Since Iran had accepted in 2015 strict limits on its nuclear programme in return for an end to sanctions that had grown up over the preceding decade, and had unplugged two-thirds of its centrifuges, shipped out 98% of its enriched uranium and filled its plutonium production reactor with concrete, there is a sympathy towards Iran across Asia (except the Saudis, the UAE and Israel) and also in some European nations. Critics also say it is another example of Trump dismantling Barack Obama’s legacy – the Iran deal was his signature foreign policy achievement.

The UN’s international court of justice (ICJ) has already reprimanded the US over its reimposition of sanctions on Iran, ordering Washington to lift restrictive measures linked to humanitarian trade, food, medicine and civil aviation.
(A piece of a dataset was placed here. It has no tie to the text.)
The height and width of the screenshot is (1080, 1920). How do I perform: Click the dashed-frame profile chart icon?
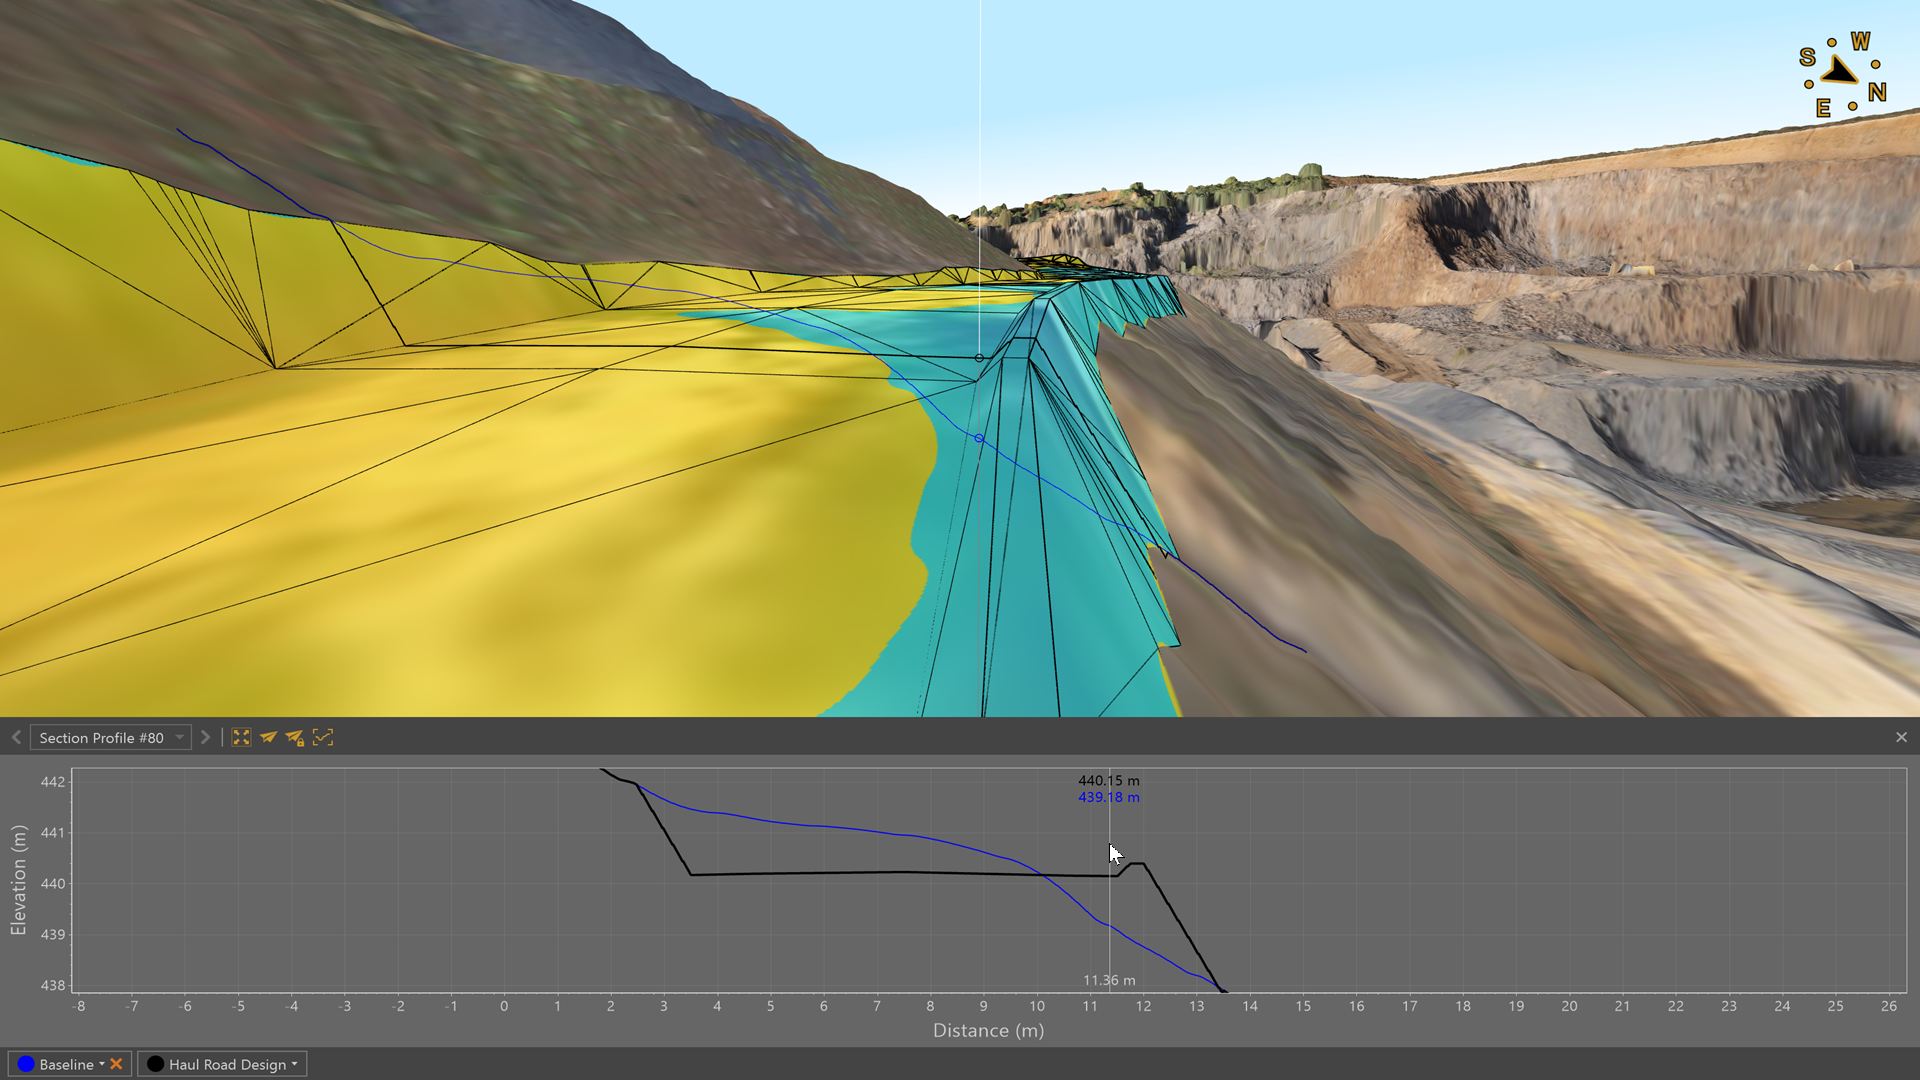point(322,737)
The situation is a lull before the storm. However, it is unlikely that Iran will implode, as much as it is impossible for Iran to resist the full adverse impact of economic sanctions. Iran is expected to experience an intense phase of looking inwards and developing domestic economy, trading globally on barter, using etra institutional and innovative ways of trading in oil and natural gas with major friendly nations, and political and social reforms within the nation. Renewed interest in Reformist Movement of former President Khataumi internally, and hyper-active negotiations with China, India, Russia, Turkey, et al externally are signs of the time. After all you cannot just wish away a country that produces 38 lacs barrels of crude oil per day, second highest in the world, using less than half of it internally!

The author is a noted media academic and columnist, currently the Media Dean of Pearl Academy, Delhi and Mumbai, and earlier the Dean of Symbiosis and Amity Universities. This is written after his trip to Iran between November 23 and December 1.